Bob Iger says he chose Star Wars’ December 2015 release date to “optimize quality”

Last week, the story going around was that Star Wars producer Kathleen Kennedy had asked Disney to push the release date for Star Wars Episode VII back to 2016, to give them more time to, you know, finish writing it and stuff. Disney patted her on the head and told her she was adorable, and this week announced that the official Star Wars Episode VII release date would be December 18th, 2015. One can speculate that they probably wanted it for a summer 2015 release (all other Star Wars films have been released in May), but pushed it to Christmas as a quasi-compromise.

Now Disney Chief Bob Iger has official comment on the matter, and it’s a masterpiece of corporate dickhead newspeak.

“One of the things that was very important to us is that we give the creative team, J.J. Abrams and his writing team, the time to design, write and produce the film so that we can optimize quality, so they can create a great film,” Iger stated to Bloomberg.

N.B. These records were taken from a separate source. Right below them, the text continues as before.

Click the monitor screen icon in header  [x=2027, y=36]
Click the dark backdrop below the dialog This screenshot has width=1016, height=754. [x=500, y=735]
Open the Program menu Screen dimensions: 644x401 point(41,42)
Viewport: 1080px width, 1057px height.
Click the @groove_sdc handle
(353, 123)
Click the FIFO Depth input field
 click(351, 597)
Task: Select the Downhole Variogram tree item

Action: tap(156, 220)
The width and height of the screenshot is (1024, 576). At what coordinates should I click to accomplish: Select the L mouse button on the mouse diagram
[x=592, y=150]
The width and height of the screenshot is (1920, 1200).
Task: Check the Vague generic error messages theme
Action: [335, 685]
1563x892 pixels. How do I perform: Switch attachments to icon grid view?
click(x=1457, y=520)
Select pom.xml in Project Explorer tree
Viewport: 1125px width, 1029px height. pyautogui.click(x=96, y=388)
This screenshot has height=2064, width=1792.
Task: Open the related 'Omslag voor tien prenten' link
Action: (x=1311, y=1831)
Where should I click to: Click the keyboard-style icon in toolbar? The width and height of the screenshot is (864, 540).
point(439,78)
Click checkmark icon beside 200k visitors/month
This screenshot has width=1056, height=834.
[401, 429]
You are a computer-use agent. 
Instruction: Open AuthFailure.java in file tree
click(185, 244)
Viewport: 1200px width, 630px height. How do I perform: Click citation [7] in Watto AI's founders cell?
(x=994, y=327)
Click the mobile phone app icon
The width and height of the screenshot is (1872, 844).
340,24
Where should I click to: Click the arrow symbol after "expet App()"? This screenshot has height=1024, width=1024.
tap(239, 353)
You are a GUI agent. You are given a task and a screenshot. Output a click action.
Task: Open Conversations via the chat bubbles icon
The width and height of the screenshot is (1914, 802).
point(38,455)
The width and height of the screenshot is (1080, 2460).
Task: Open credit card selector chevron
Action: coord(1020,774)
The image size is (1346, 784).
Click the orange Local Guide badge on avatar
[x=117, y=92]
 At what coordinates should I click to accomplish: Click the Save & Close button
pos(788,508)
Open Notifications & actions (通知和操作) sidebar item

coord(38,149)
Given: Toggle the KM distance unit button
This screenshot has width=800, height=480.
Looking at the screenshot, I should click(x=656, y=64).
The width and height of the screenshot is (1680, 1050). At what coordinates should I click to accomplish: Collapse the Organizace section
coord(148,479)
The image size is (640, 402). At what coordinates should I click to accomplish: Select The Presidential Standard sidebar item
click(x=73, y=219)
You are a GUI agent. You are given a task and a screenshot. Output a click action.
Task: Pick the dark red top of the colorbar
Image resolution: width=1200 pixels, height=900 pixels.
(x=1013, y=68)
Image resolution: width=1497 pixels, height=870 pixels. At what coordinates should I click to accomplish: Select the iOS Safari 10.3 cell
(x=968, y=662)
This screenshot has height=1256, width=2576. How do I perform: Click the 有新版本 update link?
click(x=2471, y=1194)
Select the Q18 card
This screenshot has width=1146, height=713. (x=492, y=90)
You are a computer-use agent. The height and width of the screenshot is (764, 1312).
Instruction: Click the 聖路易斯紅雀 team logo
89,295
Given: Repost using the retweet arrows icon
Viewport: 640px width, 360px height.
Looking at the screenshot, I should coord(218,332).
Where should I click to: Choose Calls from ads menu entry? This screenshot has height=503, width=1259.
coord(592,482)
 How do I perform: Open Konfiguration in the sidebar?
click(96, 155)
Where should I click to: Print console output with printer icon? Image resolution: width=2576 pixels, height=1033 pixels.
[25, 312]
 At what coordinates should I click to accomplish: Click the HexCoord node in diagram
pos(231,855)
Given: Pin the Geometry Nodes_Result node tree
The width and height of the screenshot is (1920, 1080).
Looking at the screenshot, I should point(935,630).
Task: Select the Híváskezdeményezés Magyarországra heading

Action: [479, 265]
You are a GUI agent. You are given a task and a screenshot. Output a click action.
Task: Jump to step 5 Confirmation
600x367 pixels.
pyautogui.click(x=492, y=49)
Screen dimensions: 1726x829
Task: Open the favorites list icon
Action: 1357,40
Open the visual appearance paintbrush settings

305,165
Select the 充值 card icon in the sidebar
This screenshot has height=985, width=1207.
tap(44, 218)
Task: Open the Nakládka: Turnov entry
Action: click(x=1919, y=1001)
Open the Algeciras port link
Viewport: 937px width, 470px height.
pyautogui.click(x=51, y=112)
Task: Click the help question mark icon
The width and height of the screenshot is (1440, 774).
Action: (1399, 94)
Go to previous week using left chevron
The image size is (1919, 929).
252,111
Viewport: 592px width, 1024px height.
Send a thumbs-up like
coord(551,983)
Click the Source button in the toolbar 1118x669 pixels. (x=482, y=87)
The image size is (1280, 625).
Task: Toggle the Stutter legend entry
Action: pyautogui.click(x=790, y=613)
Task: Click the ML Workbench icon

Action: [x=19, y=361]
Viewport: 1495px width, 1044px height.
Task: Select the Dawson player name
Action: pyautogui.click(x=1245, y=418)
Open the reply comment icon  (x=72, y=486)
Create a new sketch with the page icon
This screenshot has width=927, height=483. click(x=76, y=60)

“We really hoped this release date would allow us to optimize goodness, while minimizing the broadest plurality of suckage contingencies, by growing the writer’s timetable horizontally to allow them even greater disruptive whitespace ideation opportunities.”

“At one point we considered the summer of 2015, but it felt like with the changes we made in the writing team that that was going to create a bit of a rush, and we didn’t think that was optimal, for obvious reasons,” Iger stated. “So Christmas 2015 became the date. [It] happens to be the date which ‘Avatar‘ — which is the number one movie of all time — was released, so we like that. Certainly, hopefully that will bring some good luck even though that was not our film. And Christmas is a good time for a film like ‘Star Wars’ we think, which will have obvious interest for young people and old people alike.” [ThePlaylist]

Yes, you wanted to give the writer’s more time to write the movie you hope to release so you made the release date six months later. I think I’m starting to understand now. But I look forward to a three-hour TED talk on this subject, to really get into all the ins, and outs, and what-have-yous.